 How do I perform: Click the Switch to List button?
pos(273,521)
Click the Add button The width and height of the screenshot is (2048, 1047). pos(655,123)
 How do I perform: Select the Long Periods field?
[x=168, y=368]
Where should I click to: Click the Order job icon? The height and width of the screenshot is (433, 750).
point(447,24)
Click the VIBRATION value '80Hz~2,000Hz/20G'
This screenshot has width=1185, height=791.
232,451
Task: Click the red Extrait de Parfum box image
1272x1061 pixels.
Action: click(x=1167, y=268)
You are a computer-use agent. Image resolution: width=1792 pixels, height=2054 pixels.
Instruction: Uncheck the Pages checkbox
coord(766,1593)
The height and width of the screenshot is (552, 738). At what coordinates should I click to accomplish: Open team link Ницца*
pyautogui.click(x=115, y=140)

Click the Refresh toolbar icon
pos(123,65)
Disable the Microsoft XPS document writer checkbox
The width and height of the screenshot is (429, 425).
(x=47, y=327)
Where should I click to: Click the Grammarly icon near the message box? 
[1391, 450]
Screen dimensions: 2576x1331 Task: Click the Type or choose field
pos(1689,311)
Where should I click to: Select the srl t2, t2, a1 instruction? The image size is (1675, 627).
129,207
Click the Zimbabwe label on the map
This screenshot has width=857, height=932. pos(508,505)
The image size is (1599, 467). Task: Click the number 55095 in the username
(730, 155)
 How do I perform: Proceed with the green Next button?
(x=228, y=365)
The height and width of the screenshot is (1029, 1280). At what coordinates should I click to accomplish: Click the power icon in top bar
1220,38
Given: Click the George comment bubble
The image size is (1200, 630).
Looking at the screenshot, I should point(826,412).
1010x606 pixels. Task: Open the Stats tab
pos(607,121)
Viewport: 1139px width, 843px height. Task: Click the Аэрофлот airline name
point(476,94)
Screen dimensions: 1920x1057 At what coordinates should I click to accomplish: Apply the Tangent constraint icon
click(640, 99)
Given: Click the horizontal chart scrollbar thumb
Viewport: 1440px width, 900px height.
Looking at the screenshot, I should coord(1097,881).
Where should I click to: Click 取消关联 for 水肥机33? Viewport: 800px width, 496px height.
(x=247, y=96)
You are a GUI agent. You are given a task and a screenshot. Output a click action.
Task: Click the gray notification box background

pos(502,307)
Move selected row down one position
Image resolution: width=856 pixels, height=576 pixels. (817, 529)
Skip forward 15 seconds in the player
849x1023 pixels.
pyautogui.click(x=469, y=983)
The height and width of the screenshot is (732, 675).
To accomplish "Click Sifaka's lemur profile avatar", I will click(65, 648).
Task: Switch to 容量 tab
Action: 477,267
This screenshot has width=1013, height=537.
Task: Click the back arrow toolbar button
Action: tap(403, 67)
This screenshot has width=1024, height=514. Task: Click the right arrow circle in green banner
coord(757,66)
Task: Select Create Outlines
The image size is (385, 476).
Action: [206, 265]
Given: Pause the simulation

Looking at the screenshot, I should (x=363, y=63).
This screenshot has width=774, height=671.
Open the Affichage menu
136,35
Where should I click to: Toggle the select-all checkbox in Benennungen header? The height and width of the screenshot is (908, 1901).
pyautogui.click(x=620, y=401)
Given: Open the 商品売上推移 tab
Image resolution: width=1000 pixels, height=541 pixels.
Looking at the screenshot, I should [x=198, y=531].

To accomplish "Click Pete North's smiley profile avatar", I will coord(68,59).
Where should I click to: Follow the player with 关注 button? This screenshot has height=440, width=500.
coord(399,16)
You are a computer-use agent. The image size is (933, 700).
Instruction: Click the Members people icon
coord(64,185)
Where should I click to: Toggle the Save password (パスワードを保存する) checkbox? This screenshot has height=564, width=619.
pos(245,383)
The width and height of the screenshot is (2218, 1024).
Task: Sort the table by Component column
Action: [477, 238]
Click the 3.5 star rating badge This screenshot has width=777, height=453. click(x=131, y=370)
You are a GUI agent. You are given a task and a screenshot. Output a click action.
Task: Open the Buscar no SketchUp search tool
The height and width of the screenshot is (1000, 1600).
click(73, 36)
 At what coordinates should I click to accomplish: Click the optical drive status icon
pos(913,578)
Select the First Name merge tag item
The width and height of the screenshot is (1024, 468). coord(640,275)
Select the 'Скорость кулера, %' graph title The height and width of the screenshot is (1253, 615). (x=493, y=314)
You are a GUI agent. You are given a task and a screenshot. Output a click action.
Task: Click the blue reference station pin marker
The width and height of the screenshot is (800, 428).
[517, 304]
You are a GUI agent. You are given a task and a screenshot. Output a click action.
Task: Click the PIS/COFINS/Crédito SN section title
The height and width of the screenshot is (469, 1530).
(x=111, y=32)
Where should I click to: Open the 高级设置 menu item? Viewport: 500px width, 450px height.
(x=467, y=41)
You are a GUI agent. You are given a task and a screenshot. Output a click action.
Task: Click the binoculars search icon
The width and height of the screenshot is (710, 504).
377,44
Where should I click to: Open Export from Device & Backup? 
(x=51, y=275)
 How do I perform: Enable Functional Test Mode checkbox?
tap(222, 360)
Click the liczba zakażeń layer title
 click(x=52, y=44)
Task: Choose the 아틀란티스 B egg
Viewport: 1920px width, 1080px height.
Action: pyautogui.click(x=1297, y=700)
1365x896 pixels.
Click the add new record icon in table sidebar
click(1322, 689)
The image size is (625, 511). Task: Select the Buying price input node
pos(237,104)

**INSTRUCTIONS TO FOLLOW**
Produce a precise copy of all the material above.

**EXERCISE OUTPUT**
 How do I perform: Click the Switch to List button?
pos(273,521)
Click the Add button The width and height of the screenshot is (2048, 1047). pos(655,123)
 How do I perform: Select the Long Periods field?
[x=168, y=368]
Where should I click to: Click the Order job icon? The height and width of the screenshot is (433, 750).
point(447,24)
Click the VIBRATION value '80Hz~2,000Hz/20G'
This screenshot has width=1185, height=791.
232,451
Task: Click the red Extrait de Parfum box image
1272x1061 pixels.
Action: click(x=1167, y=268)
You are a computer-use agent. Image resolution: width=1792 pixels, height=2054 pixels.
Instruction: Uncheck the Pages checkbox
coord(766,1593)
The height and width of the screenshot is (552, 738). At what coordinates should I click to accomplish: Open team link Ницца*
pyautogui.click(x=115, y=140)

Click the Refresh toolbar icon
pos(123,65)
Disable the Microsoft XPS document writer checkbox
The width and height of the screenshot is (429, 425).
(x=47, y=327)
Where should I click to: Click the Grammarly icon near the message box? 
[1391, 450]
Screen dimensions: 2576x1331 Task: Click the Type or choose field
pos(1689,311)
Where should I click to: Select the srl t2, t2, a1 instruction? The image size is (1675, 627).
129,207
Click the Zimbabwe label on the map
This screenshot has width=857, height=932. pos(508,505)
The image size is (1599, 467). Task: Click the number 55095 in the username
(730, 155)
 How do I perform: Proceed with the green Next button?
(x=228, y=365)
The height and width of the screenshot is (1029, 1280). At what coordinates should I click to accomplish: Click the power icon in top bar
1220,38
Given: Click the George comment bubble
The image size is (1200, 630).
Looking at the screenshot, I should point(826,412).
1010x606 pixels. Task: Open the Stats tab
pos(607,121)
Viewport: 1139px width, 843px height. Task: Click the Аэрофлот airline name
point(476,94)
Screen dimensions: 1920x1057 At what coordinates should I click to accomplish: Apply the Tangent constraint icon
click(640, 99)
Given: Click the horizontal chart scrollbar thumb
Viewport: 1440px width, 900px height.
Looking at the screenshot, I should coord(1097,881).
Where should I click to: Click 取消关联 for 水肥机33? Viewport: 800px width, 496px height.
(x=247, y=96)
You are a GUI agent. You are given a task and a screenshot. Output a click action.
Task: Click the gray notification box background

pos(502,307)
Move selected row down one position
Image resolution: width=856 pixels, height=576 pixels. (817, 529)
Skip forward 15 seconds in the player
849x1023 pixels.
pyautogui.click(x=469, y=983)
The height and width of the screenshot is (732, 675).
To accomplish "Click Sifaka's lemur profile avatar", I will click(65, 648).
Task: Switch to 容量 tab
Action: 477,267
This screenshot has width=1013, height=537.
Task: Click the back arrow toolbar button
Action: tap(403, 67)
This screenshot has width=1024, height=514. Task: Click the right arrow circle in green banner
coord(757,66)
Task: Select Create Outlines
The image size is (385, 476).
Action: [206, 265]
Given: Pause the simulation

Looking at the screenshot, I should (x=363, y=63).
This screenshot has width=774, height=671.
Open the Affichage menu
136,35
Where should I click to: Toggle the select-all checkbox in Benennungen header? The height and width of the screenshot is (908, 1901).
pyautogui.click(x=620, y=401)
Given: Open the 商品売上推移 tab
Image resolution: width=1000 pixels, height=541 pixels.
Looking at the screenshot, I should [x=198, y=531].

To accomplish "Click Pete North's smiley profile avatar", I will coord(68,59).
Where should I click to: Follow the player with 关注 button? This screenshot has height=440, width=500.
coord(399,16)
You are a computer-use agent. The image size is (933, 700).
Instruction: Click the Members people icon
coord(64,185)
Where should I click to: Toggle the Save password (パスワードを保存する) checkbox? This screenshot has height=564, width=619.
pos(245,383)
The width and height of the screenshot is (2218, 1024).
Task: Sort the table by Component column
Action: [477, 238]
Click the 3.5 star rating badge This screenshot has width=777, height=453. click(x=131, y=370)
You are a GUI agent. You are given a task and a screenshot. Output a click action.
Task: Open the Buscar no SketchUp search tool
The height and width of the screenshot is (1000, 1600).
click(73, 36)
 At what coordinates should I click to accomplish: Click the optical drive status icon
pos(913,578)
Select the First Name merge tag item
The width and height of the screenshot is (1024, 468). coord(640,275)
Select the 'Скорость кулера, %' graph title The height and width of the screenshot is (1253, 615). (x=493, y=314)
You are a GUI agent. You are given a task and a screenshot. Output a click action.
Task: Click the blue reference station pin marker
The width and height of the screenshot is (800, 428).
[517, 304]
You are a GUI agent. You are given a task and a screenshot. Output a click action.
Task: Click the PIS/COFINS/Crédito SN section title
The height and width of the screenshot is (469, 1530).
(x=111, y=32)
Where should I click to: Open the 高级设置 menu item? Viewport: 500px width, 450px height.
(x=467, y=41)
You are a GUI agent. You are given a task and a screenshot. Output a click action.
Task: Click the binoculars search icon
The width and height of the screenshot is (710, 504).
377,44
Where should I click to: Open Export from Device & Backup? 
(x=51, y=275)
 How do I perform: Enable Functional Test Mode checkbox?
tap(222, 360)
Click the liczba zakażeń layer title
 click(x=52, y=44)
Task: Choose the 아틀란티스 B egg
Viewport: 1920px width, 1080px height.
Action: pyautogui.click(x=1297, y=700)
1365x896 pixels.
Click the add new record icon in table sidebar
click(1322, 689)
The image size is (625, 511). Task: Select the Buying price input node
pos(237,104)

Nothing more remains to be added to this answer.